I think that is overly verbose without adding any functionality. I'd prefer simplicity and some good examples in the docstring. @johnmyleswhite's references suggest that it is more common to exclude the left endpoint. The main problem right now is that different functions in Distributions make different assumptions about the endpoints.

eford commented 7 years ago

I think that is overly verbose without adding any functionality.

It would add the functionality of allowing people to easily specify whether they want an open or close boundary for their truncation interval.

I'd prefer simplicity and some good examples in the docstring.

I'd prefer to minimize risk of bugs due to non-standard behavior.

@johnmyleswhite https://github.com/johnmyleswhite's references suggest that it is more common to exclude the left endpoint. The main problem right now is that different functions in Distributions make different assumptions about the endpoints.

Sorry, but wikipedia is not a good authority for mathematical conventions. Like it or not, R is still the de facto standard for statistical software.
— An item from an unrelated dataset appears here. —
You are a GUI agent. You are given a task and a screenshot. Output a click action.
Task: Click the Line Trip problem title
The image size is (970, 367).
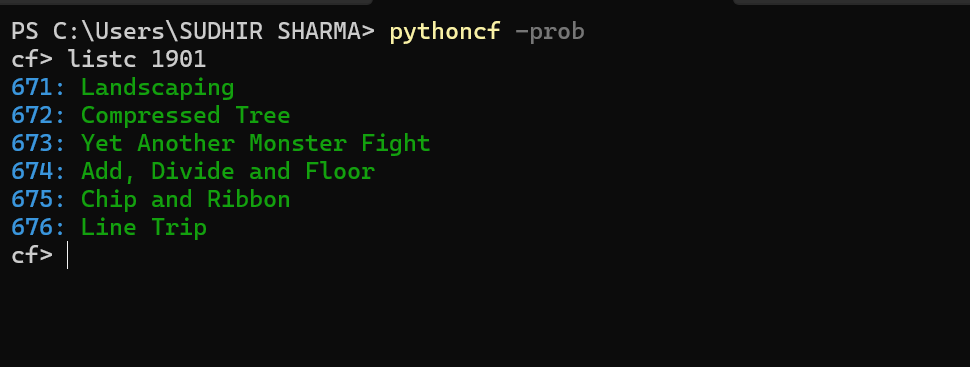coord(144,228)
Looking at R's truncdist package, I see that it assumes that the lower bound is included in the truncated distribution.

install.packages('truncdist') library(truncdist) rtrunc(10,spec="pois",a=1,b=10,0.01) [1] 2 2 2 2 2 2 2 2 2 2

I think if there's going to be default behavior, it should match R's.

Cheers, Eric

On Wed, Jul 5, 2017 at 2:49 PM, Andreas Noack notifications@github.com wrote:

I think that is overly verbose without adding any functionality. I'd prefer simplicity and some good examples in the docstring. @johnmyleswhite https://github.com/johnmyleswhite's references suggest that it is more common to exclude the left endpoint. The main problem right now is that different functions in Distributions make different assumptions about the endpoints.

— You are receiving this because you authored the thread. Reply to this email directly, view it on GitHub https://github.com/JuliaStats/Distributions.jl/issues/632#issuecomment-313192901, or mute the thread https://github.com/notifications/unsubscribe-auth/ABQywk6Cmq1TzVrhi6h9g6W_yw2Eyg9Kks5sK9rTgaJpZM4OMdDD .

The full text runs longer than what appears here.